Exercise directions »
Reproduce every one of the entries below verbatim, keeping their original order.

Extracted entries
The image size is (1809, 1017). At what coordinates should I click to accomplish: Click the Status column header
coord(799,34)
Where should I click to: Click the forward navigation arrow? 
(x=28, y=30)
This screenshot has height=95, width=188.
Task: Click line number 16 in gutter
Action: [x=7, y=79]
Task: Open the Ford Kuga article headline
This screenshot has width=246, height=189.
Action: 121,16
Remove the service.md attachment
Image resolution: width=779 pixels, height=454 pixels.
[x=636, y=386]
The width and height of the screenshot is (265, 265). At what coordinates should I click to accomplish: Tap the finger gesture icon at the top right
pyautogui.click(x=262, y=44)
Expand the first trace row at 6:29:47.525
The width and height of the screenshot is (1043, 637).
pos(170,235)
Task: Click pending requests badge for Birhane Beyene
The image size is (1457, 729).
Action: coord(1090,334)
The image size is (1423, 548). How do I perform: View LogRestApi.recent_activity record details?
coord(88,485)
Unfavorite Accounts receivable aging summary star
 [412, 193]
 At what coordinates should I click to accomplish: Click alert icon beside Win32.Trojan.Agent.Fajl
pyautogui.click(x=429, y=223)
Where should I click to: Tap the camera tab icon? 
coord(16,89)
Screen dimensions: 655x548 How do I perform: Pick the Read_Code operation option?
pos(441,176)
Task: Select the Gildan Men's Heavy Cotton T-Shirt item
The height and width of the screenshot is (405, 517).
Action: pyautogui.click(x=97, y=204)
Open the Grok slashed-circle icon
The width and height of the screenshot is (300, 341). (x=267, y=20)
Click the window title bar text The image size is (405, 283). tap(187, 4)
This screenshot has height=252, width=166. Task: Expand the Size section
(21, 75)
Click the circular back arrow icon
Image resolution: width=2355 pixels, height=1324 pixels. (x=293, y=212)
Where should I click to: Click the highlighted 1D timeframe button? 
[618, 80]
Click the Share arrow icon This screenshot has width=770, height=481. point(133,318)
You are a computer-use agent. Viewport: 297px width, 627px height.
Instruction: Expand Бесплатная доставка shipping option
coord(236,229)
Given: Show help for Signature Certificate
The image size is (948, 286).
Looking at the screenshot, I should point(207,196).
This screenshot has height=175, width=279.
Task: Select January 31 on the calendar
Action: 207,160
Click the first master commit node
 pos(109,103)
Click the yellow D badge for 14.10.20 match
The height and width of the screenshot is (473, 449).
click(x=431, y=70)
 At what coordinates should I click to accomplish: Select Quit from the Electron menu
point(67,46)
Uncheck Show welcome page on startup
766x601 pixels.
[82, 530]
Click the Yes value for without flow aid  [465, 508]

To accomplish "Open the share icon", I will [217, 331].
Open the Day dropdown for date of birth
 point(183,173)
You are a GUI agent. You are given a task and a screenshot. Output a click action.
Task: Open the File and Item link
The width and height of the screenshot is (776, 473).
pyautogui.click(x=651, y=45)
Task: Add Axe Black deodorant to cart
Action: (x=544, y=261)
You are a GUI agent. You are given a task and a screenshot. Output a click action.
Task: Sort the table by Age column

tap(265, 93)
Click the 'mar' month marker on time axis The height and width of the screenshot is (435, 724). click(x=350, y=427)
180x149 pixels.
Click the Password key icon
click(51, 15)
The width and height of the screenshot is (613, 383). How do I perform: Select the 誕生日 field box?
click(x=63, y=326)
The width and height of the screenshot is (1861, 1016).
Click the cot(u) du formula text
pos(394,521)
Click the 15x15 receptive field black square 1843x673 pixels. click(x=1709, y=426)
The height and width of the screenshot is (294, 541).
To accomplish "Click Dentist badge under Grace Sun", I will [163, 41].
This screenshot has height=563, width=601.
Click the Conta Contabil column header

Full output »
The image size is (1809, 1017). At what coordinates should I click to accomplish: Click the Status column header
coord(799,34)
Where should I click to: Click the forward navigation arrow? 
(x=28, y=30)
This screenshot has height=95, width=188.
Task: Click line number 16 in gutter
Action: [x=7, y=79]
Task: Open the Ford Kuga article headline
This screenshot has width=246, height=189.
Action: 121,16
Remove the service.md attachment
Image resolution: width=779 pixels, height=454 pixels.
[x=636, y=386]
The width and height of the screenshot is (265, 265). At what coordinates should I click to accomplish: Tap the finger gesture icon at the top right
pyautogui.click(x=262, y=44)
Expand the first trace row at 6:29:47.525
The width and height of the screenshot is (1043, 637).
pos(170,235)
Task: Click pending requests badge for Birhane Beyene
The image size is (1457, 729).
Action: coord(1090,334)
The image size is (1423, 548). How do I perform: View LogRestApi.recent_activity record details?
coord(88,485)
Unfavorite Accounts receivable aging summary star
 [412, 193]
 At what coordinates should I click to accomplish: Click alert icon beside Win32.Trojan.Agent.Fajl
pyautogui.click(x=429, y=223)
Where should I click to: Tap the camera tab icon? 
coord(16,89)
Screen dimensions: 655x548 How do I perform: Pick the Read_Code operation option?
pos(441,176)
Task: Select the Gildan Men's Heavy Cotton T-Shirt item
The height and width of the screenshot is (405, 517).
Action: pyautogui.click(x=97, y=204)
Open the Grok slashed-circle icon
The width and height of the screenshot is (300, 341). (x=267, y=20)
Click the window title bar text The image size is (405, 283). tap(187, 4)
This screenshot has height=252, width=166. Task: Expand the Size section
(21, 75)
Click the circular back arrow icon
Image resolution: width=2355 pixels, height=1324 pixels. (x=293, y=212)
Where should I click to: Click the highlighted 1D timeframe button? 
[618, 80]
Click the Share arrow icon This screenshot has width=770, height=481. point(133,318)
You are a computer-use agent. Viewport: 297px width, 627px height.
Instruction: Expand Бесплатная доставка shipping option
coord(236,229)
Given: Show help for Signature Certificate
The image size is (948, 286).
Looking at the screenshot, I should point(207,196).
This screenshot has height=175, width=279.
Task: Select January 31 on the calendar
Action: 207,160
Click the first master commit node
 pos(109,103)
Click the yellow D badge for 14.10.20 match
The height and width of the screenshot is (473, 449).
click(x=431, y=70)
 At what coordinates should I click to accomplish: Select Quit from the Electron menu
point(67,46)
Uncheck Show welcome page on startup
766x601 pixels.
[82, 530]
Click the Yes value for without flow aid  [465, 508]

To accomplish "Open the share icon", I will [217, 331].
Open the Day dropdown for date of birth
 point(183,173)
You are a GUI agent. You are given a task and a screenshot. Output a click action.
Task: Open the File and Item link
The width and height of the screenshot is (776, 473).
pyautogui.click(x=651, y=45)
Task: Add Axe Black deodorant to cart
Action: (x=544, y=261)
You are a GUI agent. You are given a task and a screenshot. Output a click action.
Task: Sort the table by Age column

tap(265, 93)
Click the 'mar' month marker on time axis The height and width of the screenshot is (435, 724). click(x=350, y=427)
180x149 pixels.
Click the Password key icon
click(51, 15)
The width and height of the screenshot is (613, 383). How do I perform: Select the 誕生日 field box?
click(x=63, y=326)
The width and height of the screenshot is (1861, 1016).
Click the cot(u) du formula text
pos(394,521)
Click the 15x15 receptive field black square 1843x673 pixels. click(x=1709, y=426)
The height and width of the screenshot is (294, 541).
To accomplish "Click Dentist badge under Grace Sun", I will [163, 41].
This screenshot has height=563, width=601.
Click the Conta Contabil column header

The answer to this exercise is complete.